● **Requirement**:
Rewrite the listing from its first line through the line containing "Image resolution: width=887", replacing "screenshot" with "screen capture" and leaving all else as it is.

[Saved entries]

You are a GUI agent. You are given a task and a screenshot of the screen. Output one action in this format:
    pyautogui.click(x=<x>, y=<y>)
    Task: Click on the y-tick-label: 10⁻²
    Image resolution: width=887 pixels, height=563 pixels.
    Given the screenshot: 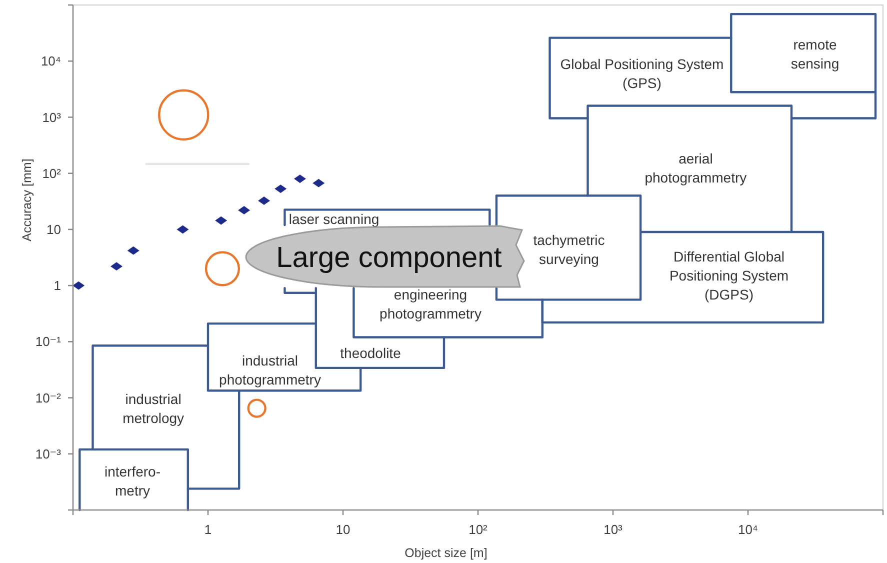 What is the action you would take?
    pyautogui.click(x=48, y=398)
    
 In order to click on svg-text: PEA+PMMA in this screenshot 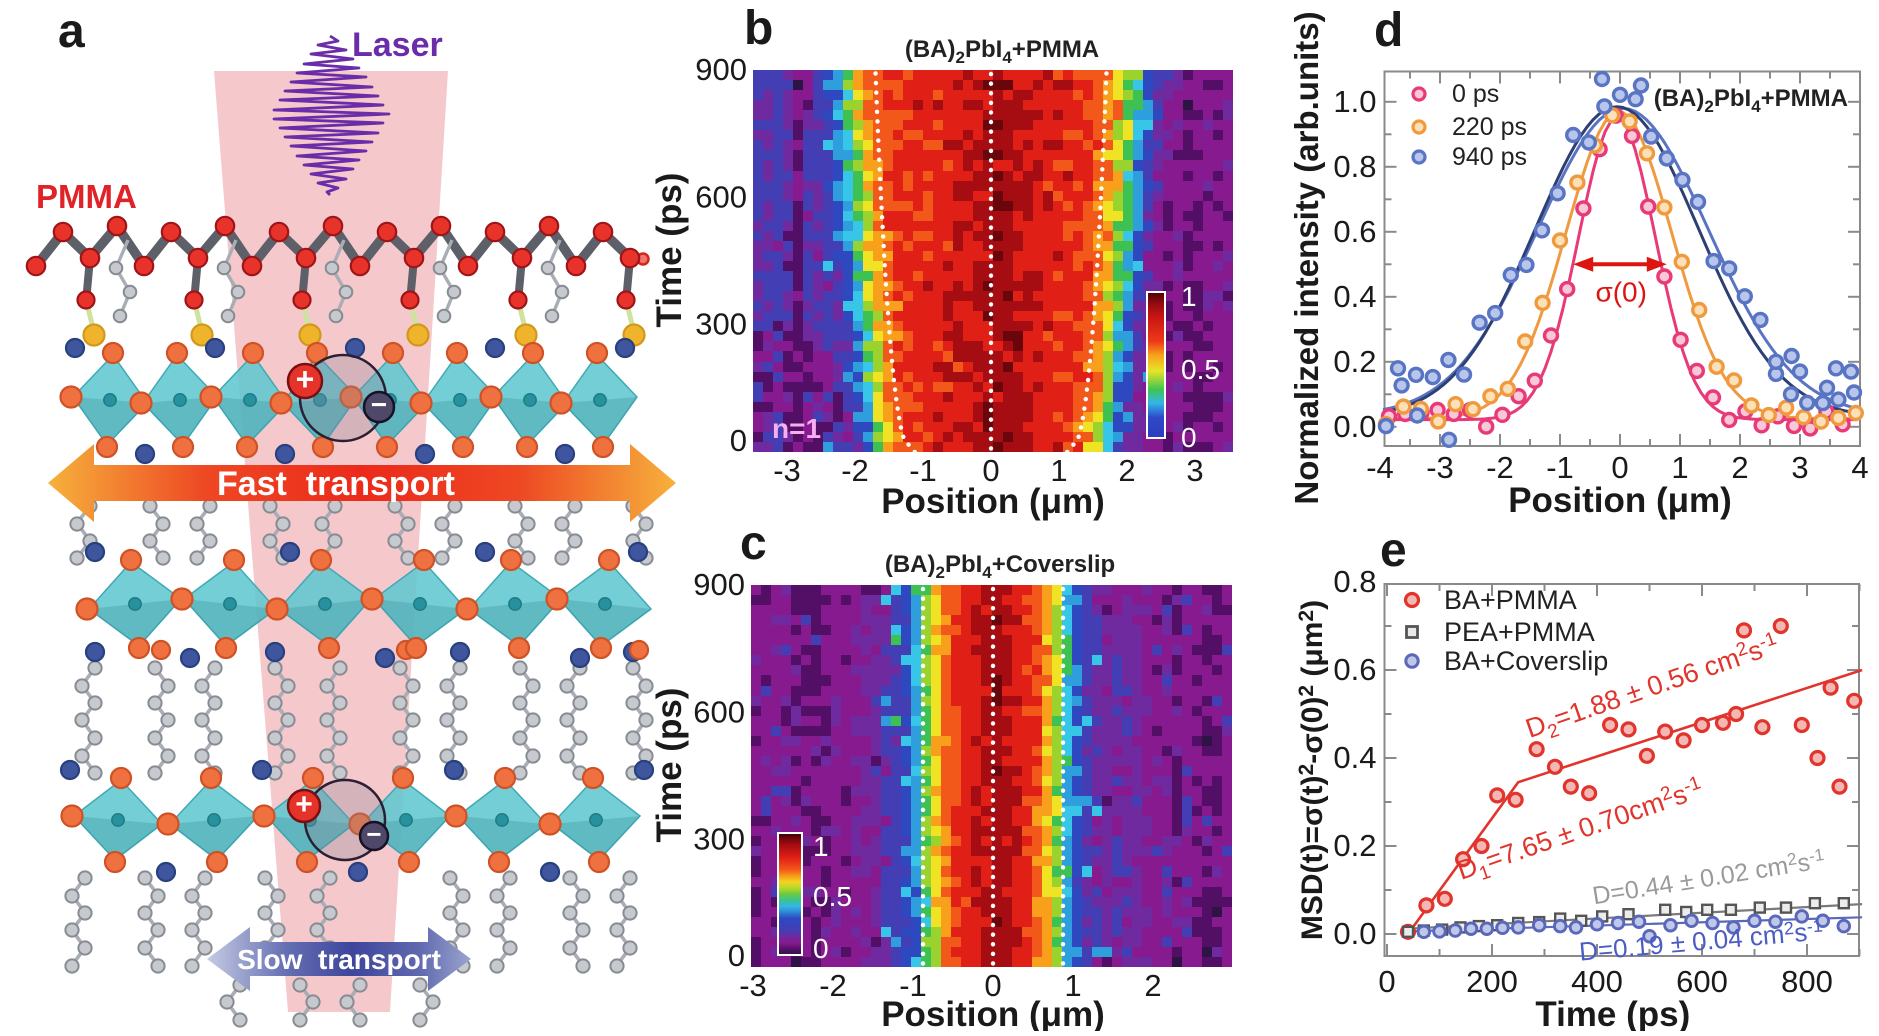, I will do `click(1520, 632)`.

● **Finished exercise**:
You are a GUI agent. You are given a task and a screen capture of the screen. Output one action in this format:
    pyautogui.click(x=<x>, y=<y>)
    Task: Click on the y-tick-label: 10⁻²
    Image resolution: width=887 pixels, height=563 pixels.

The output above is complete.